Try it: List all lines in the material below that contain "agent".

Data for this task:
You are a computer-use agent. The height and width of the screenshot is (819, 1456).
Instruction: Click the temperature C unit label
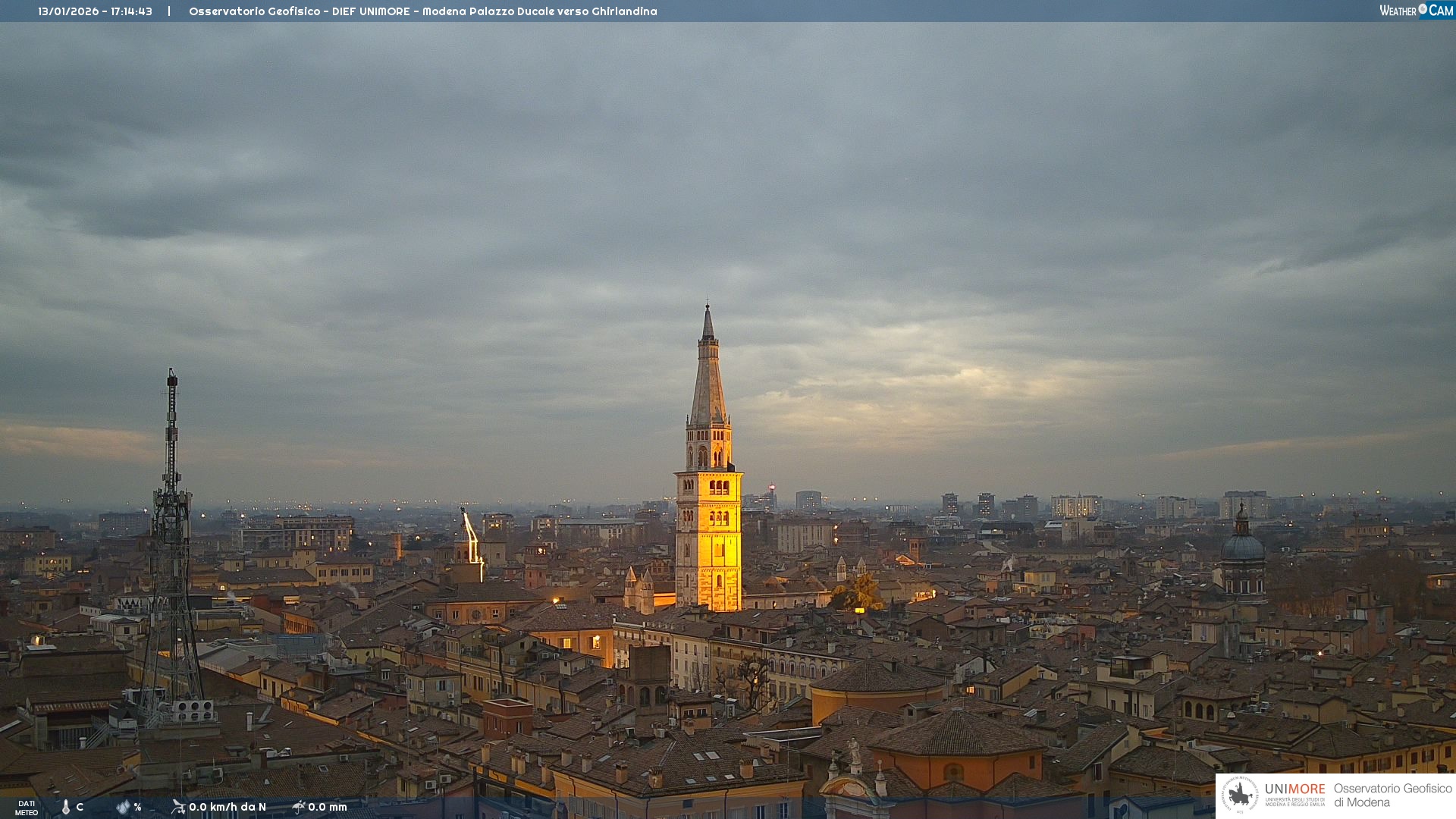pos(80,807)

* * *

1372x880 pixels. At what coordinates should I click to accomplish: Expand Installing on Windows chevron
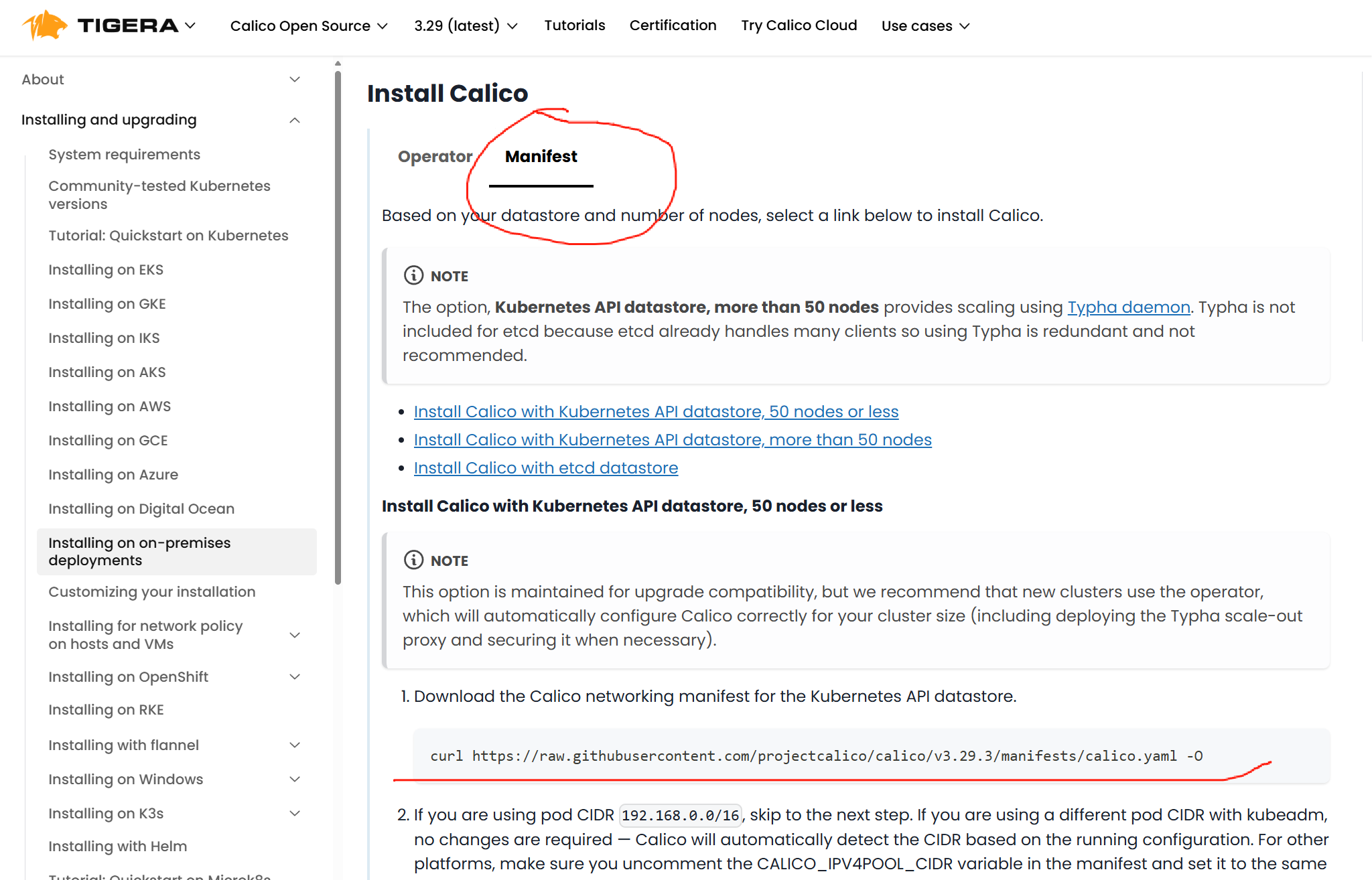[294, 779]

---

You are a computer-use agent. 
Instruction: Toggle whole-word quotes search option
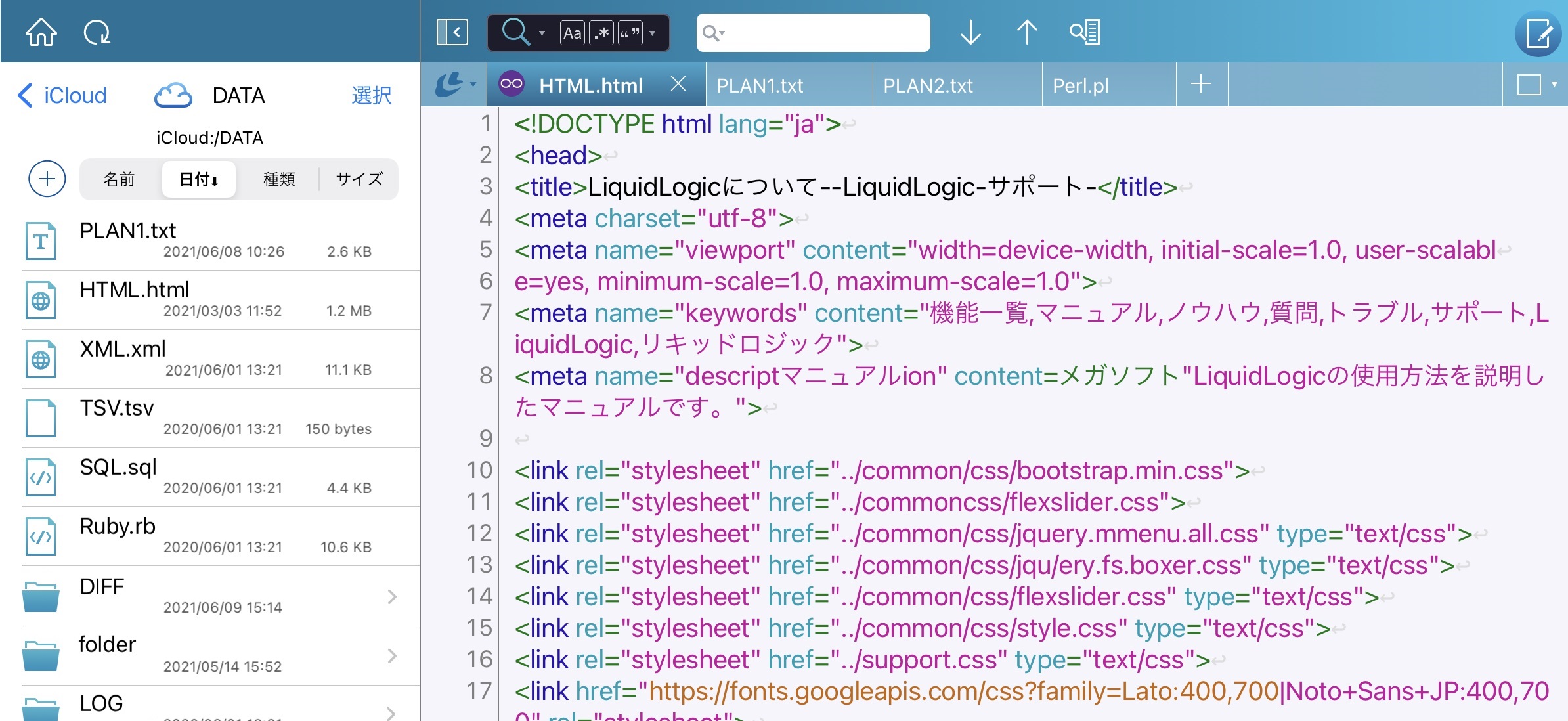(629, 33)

Exercise response:
You are a computer-use agent. The height and width of the screenshot is (819, 1456).
You are a computer-use agent. 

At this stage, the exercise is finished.